First up, the Respiratory Virus Lab at the CDC screwed up making a covid test, so we all thought there were many fewer cases on than there actually were. If more people had had better numbers...well, we don't know. But it would at least not have been worse. There are complications in making tests, because you need both negative and positive controls.  You have to be able to check whether the test is lighting up for everything, or even just too often, but you also have to have controls that it will light up for something, not just give the result that no one, or almost no one, has the disease. Because they did these in-house, they were contaminated by those working in the labs. And useless.

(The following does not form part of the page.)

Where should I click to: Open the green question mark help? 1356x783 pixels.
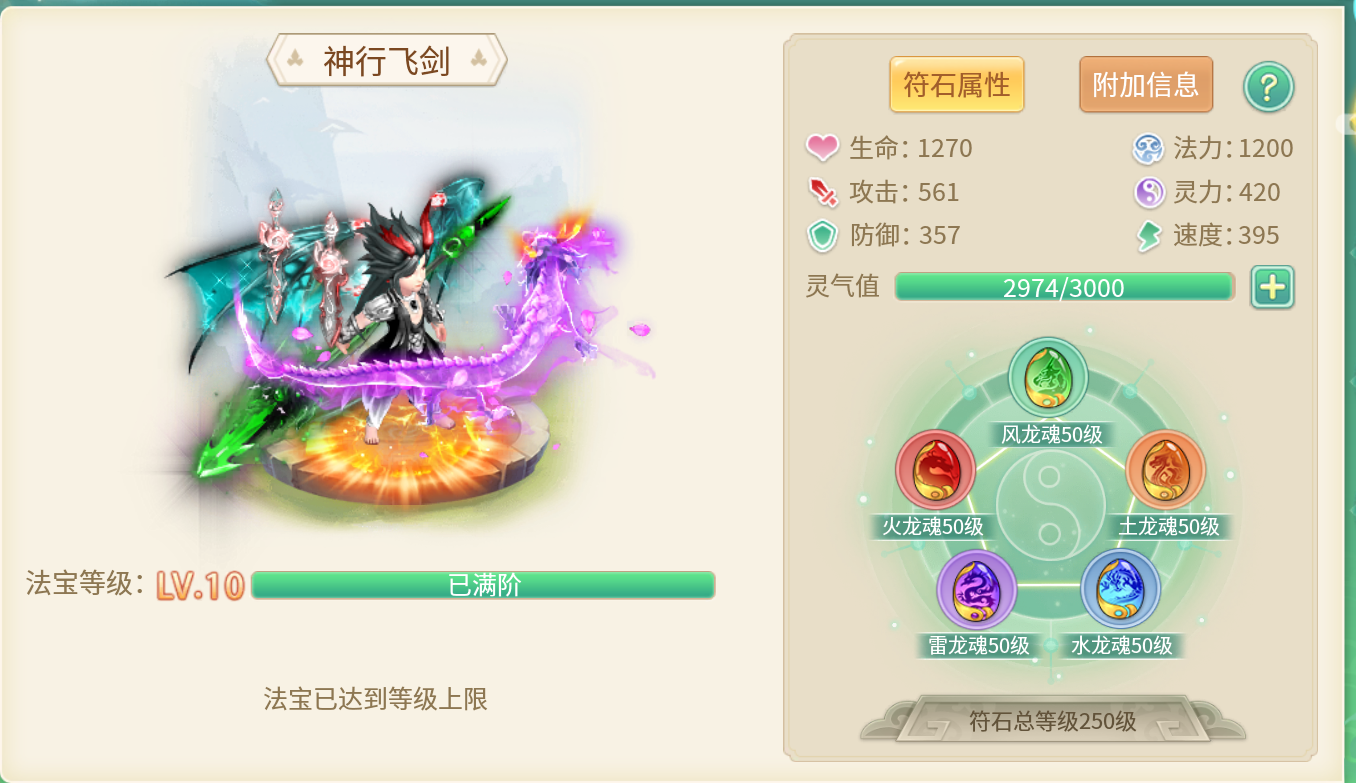(x=1268, y=88)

Worse, the Fred Hutch research lab at UWash had a working test, but did not have permission from the FDA to give the results to people and had to send results through the CDC, which was a delay that cost us a great deal. That was a simple fix, a mere wave of the hand.

Two researchers mentioned that it became a bigger deal when the vaccines came out so quickly. They had been shrugging that it didn't much matter, as we were not going to squash this thing, only slow it, and all we could do was manage hospital capacity.  But both mentioned that when the vaccine came on - which they were not expecting - the possibility that we could have had far fewer cases simply by intervening earlier distressed them.  I am taking their words for it that it mattered. It seems plausible. 

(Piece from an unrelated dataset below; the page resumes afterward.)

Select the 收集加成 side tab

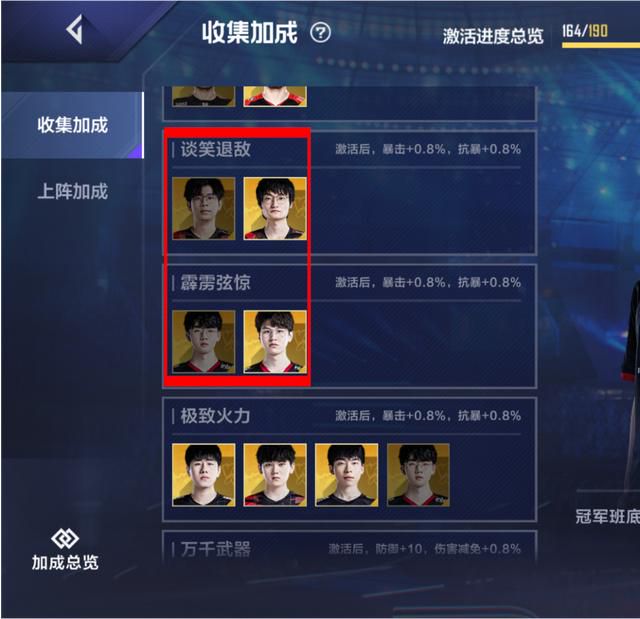(72, 125)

Several mentioned on this score that Donald Trump shut things down two or even three weeks too late. But most noted, some grudgingly, that Democrats caught on even later than that. And one mentioned one thing that distracted Trump and another that distracted the very people who could have informed him better - and both were highly political. He had just come out of the impeachment jockeying.  How's that look now? It was in my view politics as usual with Trump too clumsy to cover his tracks, but in a gotcha world where it's the power game, not the substance, that gave Democrats an opening. It's not much mentioned now, but it was a distraction at the worst possible moment. The second distraction was Richard Dawkins tweeting that "well, eugenics would actually sort of work in some ways," and everyone involved with genetic science, or indeed most of biological and social sciences, had to spend a few days showing off condemning that someone had supposedly encouraged eugenics, even though that is not what he said.  No matter, it was time for posing. This spread in concentric circles, though with less force to the wider society. I was surprised that people who clearly don't like Donald were so willing to grant him these considerations in the evaluation. So...Trump was terrible but he didn't screw up the CDC tests or make the FDA obstinate, and liberal showboating made things worse? Maybe that's a summary of the first few months? Well, that's the answer I wanted to hear, so maybe I should be more suspicious of it.

None praised Tom Cotton, which I think a serious omission. If only, if only. 

Some of you know more, or remember more about this than I do.  I am just copying the work of the kid next to me in class here.